Out into that I go, steaming cup o joe in hand. Something called "Organic Love Buzz," and even though that reeks of hammy marketing (covering for a blend of whatever leftovers are lying around the roastery), it's really good. A couple of gulps and I can feel the warmth start to convect through my body.
What birds are singing, I don't know. The songs are familiar, though, and they are that first exhale of a new day. Maybe one reason I get up this early is to hear these songs, savoring the narrowing range my aging ears are hearing these days.
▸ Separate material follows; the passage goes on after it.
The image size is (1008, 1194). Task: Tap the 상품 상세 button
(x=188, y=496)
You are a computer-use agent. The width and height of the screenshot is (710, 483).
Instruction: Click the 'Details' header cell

The crows must've been hitting the espresso, because they swoop in whooping it up, calling a meeting way up in the wild cherry tree. Jays and a bevy of little brown birds show up immediately, and fall in with the crows' scolding, all of the feathered ones bent on harrassing something, maybe a cat, something threatening in the parabolic darkness of an evergreen. Veins now caffeinated, I nearly join in, but we have new neighbors and I'm not quite ready to come out as a crazy.
The little ones yip while the jays squawk and the crows settle into a rash duet. "Kah! - Kaw!" Bird bodies bobbing, heads jabbing. Thashing the unseen interloper with an aural assault. (If I were more literate, I could allude to some coked-out jazz experiment gone bad, but I aint.)
The little ones skip out and jays like to spread squawk all over their territory, so before long it's down to the crows. Maybe still hassling some intruder, but to my ears slipping into a nice groove. Calls and responses in cadences alluring (alluding to jazz riffs I cannot name, but have heard as sure as the birdsongs). The beat fluid, emphatic quickening and then slackened coasting. Backbeat leapfrogging up front now and then.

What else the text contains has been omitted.